I got brave in Jerusalem. Maybe stubborn is a better word.
I was being so well cared for - fed, sheltered, toured, educated - that I felt a bit of a need to remind myself that I was, after all, an independent woman for goodness sake!
So one morning I decided to expand my walk into Old Jerusalem. I got my bearings and off I went as the sun came up. Destination: find the Western Wall.
Now if you have been to Old Jerusalem you know that inside the walls are narrow streets and alley ways that cut every which way through different quarters. Each with a personality (sites, sounds, smells) of their own. The roads are worn stone, bumpy, slick, often inclined/declined and uneven. Other mornings I had come into the city to explore and go to mass but this day I craved something a bit different, unknown.
On other trips, I had noticed a walkway outside the old exterior wall and decided to set out on it. The spirit of exploration giving me some sense of bravado.
The coolness of the morning was a treat. It was not reflective of the heat that surely would come in just a few hours. The sky already blue, clear. So off I walked anticipating a gate would at some point allow me to cross back into the old city.

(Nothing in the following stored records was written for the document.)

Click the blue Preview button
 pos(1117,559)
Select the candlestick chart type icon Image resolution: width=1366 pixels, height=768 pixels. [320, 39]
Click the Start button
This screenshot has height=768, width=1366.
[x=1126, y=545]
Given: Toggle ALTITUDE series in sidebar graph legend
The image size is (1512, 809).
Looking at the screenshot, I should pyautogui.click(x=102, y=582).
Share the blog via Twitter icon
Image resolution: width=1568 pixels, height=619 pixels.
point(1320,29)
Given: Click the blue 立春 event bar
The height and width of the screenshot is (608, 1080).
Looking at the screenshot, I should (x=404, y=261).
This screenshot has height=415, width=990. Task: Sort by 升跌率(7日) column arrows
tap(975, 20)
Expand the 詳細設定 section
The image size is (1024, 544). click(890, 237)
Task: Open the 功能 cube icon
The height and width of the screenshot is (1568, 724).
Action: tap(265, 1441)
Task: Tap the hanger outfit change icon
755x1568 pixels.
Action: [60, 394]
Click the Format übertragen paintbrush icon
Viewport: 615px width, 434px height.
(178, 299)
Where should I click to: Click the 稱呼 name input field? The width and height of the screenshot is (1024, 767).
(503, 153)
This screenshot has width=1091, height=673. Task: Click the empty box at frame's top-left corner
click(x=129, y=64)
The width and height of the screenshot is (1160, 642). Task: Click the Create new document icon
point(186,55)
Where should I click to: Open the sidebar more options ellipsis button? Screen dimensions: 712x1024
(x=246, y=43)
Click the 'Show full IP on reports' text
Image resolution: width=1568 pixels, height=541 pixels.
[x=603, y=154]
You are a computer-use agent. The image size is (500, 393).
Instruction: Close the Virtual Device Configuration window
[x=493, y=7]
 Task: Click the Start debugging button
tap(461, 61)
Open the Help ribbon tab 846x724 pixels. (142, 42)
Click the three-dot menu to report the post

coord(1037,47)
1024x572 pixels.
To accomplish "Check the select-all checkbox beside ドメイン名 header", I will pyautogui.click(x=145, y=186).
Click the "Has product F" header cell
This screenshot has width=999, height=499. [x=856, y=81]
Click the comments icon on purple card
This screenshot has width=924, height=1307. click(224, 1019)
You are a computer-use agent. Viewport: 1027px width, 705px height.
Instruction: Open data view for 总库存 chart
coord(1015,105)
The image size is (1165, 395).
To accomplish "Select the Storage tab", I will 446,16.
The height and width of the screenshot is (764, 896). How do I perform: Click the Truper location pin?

I walked parallel to the wall through a small park with bushes, olive trees, native plants and flowers. Simple beauty surrounding me. Cars whisked by below on their way to work or trips to destinations unknown.
There was indeed an opening, and in I went through a stone corridor back into the Jewish quarter. The quietness was immediately welcoming. Small groups of children were hurrying off to school. Backpacks and giggles are universal, aren't they? Orthodox Jewish men carrying prayer shawls and with little ones in tow hurried through the walkways. Bakers were carting out wagons of bread. The aroma was wonderful. Shopkeepers were beginning to open their areas. Sleepy eyes and yawns escaping as they undid shutters and rolled out wares.
I had no idea where I was. No map. I did not care. Delight filled my soul.
A believer in following the obvious, I wandered, keeping a distance, from a group of men carrying packaged shawls. My guess... destination morning prayers.
We descinded in the city. Right alley, left, down. And then I saw the security. I had guessed right. The wall was ahead.
Dutifully I laid my camera and key on the shelf and walked through the metal detector. I followed a small group through. The area dumped me on a covered walkway. Up I walked. The wall to my left. Hundreds of Jews already there in prayer.
Men had a large side, chairs, tables, fans... there was a hum of noise as individual prayers rose up. As heads leaned against the wall in petition.
Women had their own side. Smaller, less chairs, less tables but equal in devotion to prayer.
Wait, I can see it all, but this walkway was leading me out again. Phooey.
At the top, I realized I was exiting to the "other side" of the wall. The girl in front of me received a scolding from an armed guard to cover up her tank top clad shoulders. Quickly I covered my head and shoulders with my scarf out of respect. And I surveyed where I was.
Ahead the Dome on the Rock glistened. Men washed their hands and feet at long sinks... readying themselves for or post morning prayers.
The calling of the Adhan completed. Groups of men were rolling up and folding Islamic prayer rugs. I guessed that one of their five formal prayer times was completing. I thought about how the ritual was a constant reminder to seek God's guidance and forgiveness. I said a prayer in my head as I tried to be invisible, quiet, respectful. A group of old women, eyed me a bit. No universal smiles but no look of hatred either. I was immediately relieved.
I made my way along the wall. Again, convinced there would be an opening eventually to cross back in to the otherside. I found it. And began the weaving across to where I knew the remnants of David's temple had Jews and early pilgrams gathered.
I turned left and poured out into the large plaza. I noticed the concealed section of the wall that ran the length of the Temple Mount. The large limestones rising 100 feet looked much like the side I had just came from but they were indeed a world apart.
For Jews the place held significance as the wall to the Holiest of Holies...a place for the mourning of the destruction of the temple. A place for prayers and readings.
For Arabs the place is significant for it being where the prophet Muhammad tethered his horse, Buraq, and ascended into the sky. The Dome on the Rock covering that spot.
It is the area where Abraham was to sacrifice Issac. A place that holds sacred meaning for Muslims, Christians and Jews alike.
Neither culture valuing the other's beliefs, acknowledging the other's claim to the spot.
I quietly covered my head and walked to the wall to offer my own morning prayers. Satisfied in the moment, I walked backward from the wall.
I'd come back again with my friend and guide to place a note in the crevices of the wall. My own little petition for my husband's family and our own. The knowledge that the note would sometime in the year be collected and buried on the Mount of Olives meant a part of me would remain in Jerusalem. Silly, I know. But I smiled nonetheless. Content.